## About this task
List all lines of the data that include the string "computer".

## Dataset excerpts
== Segment start ==
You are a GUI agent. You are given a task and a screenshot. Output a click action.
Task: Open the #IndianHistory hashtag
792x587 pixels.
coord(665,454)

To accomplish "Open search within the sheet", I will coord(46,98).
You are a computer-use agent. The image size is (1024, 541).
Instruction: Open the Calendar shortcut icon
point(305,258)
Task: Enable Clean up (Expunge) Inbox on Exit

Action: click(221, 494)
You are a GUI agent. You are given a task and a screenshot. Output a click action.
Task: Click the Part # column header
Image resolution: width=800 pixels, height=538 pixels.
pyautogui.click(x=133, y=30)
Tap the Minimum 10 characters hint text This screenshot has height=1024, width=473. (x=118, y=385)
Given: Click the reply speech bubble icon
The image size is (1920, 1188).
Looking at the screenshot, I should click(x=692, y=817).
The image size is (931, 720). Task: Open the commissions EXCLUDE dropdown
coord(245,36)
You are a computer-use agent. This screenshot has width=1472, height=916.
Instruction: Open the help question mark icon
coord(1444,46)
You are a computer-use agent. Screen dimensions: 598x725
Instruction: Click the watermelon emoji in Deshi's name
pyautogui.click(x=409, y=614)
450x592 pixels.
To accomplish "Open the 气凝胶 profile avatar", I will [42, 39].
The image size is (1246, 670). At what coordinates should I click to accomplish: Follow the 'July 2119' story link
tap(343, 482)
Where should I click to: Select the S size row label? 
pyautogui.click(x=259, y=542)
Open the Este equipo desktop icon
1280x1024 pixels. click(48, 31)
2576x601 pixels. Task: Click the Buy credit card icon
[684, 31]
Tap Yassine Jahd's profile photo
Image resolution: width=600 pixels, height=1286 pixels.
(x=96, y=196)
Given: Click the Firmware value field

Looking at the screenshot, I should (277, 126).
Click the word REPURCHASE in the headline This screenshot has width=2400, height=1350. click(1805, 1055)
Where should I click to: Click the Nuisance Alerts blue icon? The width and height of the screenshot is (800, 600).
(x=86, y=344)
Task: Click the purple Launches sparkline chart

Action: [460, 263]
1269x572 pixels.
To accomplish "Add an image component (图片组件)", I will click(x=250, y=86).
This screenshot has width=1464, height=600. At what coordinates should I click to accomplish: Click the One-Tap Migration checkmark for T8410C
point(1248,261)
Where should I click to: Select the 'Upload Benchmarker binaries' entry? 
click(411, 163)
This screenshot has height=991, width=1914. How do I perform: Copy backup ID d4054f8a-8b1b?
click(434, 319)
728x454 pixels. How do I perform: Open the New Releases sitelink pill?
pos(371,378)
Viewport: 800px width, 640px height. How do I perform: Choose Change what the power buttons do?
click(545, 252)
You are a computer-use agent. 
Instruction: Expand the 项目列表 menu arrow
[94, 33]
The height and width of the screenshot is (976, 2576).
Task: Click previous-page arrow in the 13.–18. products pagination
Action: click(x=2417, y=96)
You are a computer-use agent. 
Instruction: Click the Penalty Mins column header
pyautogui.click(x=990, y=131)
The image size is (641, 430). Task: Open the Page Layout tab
== Segment end ==
## Answer space
You are a computer-use agent. The image size is (1024, 541).
You are a computer-use agent. This screenshot has width=1472, height=916.
You are a computer-use agent. Screen dimensions: 598x725
You are a computer-use agent. 
You are a computer-use agent. 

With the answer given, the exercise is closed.